[Start of Dataset excerpts]

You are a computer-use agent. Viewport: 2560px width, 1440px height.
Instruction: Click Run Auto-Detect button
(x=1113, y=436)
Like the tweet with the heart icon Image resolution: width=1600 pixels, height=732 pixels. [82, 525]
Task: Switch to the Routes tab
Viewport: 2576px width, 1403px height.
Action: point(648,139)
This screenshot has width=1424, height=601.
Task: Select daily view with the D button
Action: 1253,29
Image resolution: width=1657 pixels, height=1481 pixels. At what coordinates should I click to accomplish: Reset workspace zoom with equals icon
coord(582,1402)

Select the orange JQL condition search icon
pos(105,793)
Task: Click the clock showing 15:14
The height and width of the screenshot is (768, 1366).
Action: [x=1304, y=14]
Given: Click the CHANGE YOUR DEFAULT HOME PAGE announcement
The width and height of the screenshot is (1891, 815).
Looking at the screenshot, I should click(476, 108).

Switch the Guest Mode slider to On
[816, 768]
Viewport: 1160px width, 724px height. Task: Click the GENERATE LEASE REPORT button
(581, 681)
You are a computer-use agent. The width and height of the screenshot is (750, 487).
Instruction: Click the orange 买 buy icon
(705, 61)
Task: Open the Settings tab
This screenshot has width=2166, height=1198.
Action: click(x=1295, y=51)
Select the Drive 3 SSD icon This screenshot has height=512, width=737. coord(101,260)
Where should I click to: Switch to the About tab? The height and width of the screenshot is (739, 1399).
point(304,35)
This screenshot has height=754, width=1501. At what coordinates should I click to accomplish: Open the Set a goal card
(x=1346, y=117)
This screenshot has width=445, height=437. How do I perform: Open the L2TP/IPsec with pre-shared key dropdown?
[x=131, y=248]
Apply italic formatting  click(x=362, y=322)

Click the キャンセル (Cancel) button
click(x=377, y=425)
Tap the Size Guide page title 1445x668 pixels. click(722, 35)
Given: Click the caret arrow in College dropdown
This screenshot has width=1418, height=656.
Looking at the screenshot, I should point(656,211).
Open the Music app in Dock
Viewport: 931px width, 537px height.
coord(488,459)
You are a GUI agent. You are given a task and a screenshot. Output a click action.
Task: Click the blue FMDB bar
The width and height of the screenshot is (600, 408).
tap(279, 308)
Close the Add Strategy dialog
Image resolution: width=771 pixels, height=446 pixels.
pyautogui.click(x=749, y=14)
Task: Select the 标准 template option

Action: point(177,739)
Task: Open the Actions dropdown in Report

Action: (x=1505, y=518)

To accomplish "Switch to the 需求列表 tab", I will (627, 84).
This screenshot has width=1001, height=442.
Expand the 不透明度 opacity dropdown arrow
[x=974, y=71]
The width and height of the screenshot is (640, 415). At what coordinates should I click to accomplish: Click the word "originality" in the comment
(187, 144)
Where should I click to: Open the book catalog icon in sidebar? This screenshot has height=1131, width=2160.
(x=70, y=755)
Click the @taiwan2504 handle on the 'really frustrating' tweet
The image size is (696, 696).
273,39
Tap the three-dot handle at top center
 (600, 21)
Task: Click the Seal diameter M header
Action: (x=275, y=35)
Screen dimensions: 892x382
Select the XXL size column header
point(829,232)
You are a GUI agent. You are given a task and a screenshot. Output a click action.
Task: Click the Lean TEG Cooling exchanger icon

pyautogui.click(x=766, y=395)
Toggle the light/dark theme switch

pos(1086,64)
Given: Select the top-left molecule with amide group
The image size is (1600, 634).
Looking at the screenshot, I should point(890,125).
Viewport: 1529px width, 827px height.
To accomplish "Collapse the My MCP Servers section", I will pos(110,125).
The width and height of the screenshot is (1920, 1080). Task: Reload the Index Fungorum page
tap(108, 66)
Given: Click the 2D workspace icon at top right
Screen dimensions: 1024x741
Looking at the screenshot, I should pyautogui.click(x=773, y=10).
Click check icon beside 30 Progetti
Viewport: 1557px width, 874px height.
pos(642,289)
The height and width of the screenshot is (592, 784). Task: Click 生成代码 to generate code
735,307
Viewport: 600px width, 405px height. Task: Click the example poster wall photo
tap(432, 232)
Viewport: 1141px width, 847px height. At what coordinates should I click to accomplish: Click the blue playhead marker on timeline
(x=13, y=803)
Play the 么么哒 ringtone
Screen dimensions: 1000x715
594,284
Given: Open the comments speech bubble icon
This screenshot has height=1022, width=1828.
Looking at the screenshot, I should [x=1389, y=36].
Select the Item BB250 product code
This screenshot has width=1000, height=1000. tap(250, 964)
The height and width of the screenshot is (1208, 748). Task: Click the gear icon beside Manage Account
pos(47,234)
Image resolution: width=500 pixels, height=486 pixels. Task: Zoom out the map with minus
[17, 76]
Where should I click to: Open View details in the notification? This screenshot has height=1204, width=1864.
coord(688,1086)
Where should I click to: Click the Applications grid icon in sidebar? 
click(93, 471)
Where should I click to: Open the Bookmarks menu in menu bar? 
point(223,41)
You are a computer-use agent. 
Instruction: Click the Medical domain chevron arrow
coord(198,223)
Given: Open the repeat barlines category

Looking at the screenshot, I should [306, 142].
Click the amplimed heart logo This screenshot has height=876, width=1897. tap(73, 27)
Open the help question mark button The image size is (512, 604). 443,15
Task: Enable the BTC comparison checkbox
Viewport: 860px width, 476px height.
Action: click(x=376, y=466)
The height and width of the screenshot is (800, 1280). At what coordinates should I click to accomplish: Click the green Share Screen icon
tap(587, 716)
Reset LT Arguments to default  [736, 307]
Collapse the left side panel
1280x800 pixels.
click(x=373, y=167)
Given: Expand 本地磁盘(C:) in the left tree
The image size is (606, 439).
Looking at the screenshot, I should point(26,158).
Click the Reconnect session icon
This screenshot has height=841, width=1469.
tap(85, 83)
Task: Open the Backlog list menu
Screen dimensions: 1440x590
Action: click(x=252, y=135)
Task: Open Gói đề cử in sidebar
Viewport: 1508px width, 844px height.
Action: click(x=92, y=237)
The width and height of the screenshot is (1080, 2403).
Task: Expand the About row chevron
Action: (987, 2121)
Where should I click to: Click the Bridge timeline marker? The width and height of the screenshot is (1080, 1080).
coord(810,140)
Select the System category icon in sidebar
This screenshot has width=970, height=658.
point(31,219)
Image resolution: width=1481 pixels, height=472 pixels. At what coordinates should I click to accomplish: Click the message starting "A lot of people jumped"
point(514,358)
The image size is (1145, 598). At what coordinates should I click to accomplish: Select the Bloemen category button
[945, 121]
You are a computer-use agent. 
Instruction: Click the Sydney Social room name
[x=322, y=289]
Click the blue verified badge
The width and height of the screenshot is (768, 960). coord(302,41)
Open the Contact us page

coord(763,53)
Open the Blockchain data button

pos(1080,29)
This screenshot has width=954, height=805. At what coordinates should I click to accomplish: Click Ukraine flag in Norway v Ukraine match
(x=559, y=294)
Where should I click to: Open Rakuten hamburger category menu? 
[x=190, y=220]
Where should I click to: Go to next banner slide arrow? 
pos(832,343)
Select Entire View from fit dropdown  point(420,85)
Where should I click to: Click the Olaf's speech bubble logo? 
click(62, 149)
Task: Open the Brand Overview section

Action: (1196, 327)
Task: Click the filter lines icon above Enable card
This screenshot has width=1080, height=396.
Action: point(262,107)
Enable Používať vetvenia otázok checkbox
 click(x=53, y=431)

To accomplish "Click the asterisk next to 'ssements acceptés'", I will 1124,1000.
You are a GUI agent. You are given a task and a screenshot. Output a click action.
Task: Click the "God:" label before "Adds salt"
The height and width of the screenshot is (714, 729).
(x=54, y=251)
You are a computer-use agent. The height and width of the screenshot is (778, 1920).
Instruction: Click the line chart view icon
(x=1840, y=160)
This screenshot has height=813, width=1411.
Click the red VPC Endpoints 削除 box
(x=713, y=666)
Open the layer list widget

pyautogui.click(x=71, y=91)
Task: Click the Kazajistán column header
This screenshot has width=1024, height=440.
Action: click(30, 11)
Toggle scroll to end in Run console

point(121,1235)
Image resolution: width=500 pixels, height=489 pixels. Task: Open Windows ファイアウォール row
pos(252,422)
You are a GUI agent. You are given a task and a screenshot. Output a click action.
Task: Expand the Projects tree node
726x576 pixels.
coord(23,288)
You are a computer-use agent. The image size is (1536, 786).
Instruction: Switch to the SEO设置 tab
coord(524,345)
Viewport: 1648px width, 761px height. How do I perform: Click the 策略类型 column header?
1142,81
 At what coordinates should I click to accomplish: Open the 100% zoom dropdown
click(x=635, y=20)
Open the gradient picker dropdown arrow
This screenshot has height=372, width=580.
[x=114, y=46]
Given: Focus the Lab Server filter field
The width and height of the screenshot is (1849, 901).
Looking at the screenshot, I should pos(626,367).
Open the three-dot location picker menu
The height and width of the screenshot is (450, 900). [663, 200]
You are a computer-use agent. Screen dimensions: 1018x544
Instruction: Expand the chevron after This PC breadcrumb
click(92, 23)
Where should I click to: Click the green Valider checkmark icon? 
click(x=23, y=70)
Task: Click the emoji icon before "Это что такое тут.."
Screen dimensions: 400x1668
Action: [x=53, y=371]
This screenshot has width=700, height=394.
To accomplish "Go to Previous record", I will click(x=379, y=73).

[End of Dataset excerpts]

Problem to solve
Copy out the stretch from the line containing "The image size is (1145, 598)." through the line containing "The width and height of the screenshot is (768, 960).", swapping "Sydney Social" for "Harbor Social" and leaving everything else as it is.

Solution
The image size is (1145, 598). At what coordinates should I click to accomplish: Select the Bloemen category button
[945, 121]
You are a computer-use agent. 
Instruction: Click the Harbor Social room name
[x=322, y=289]
Click the blue verified badge
The width and height of the screenshot is (768, 960). coord(302,41)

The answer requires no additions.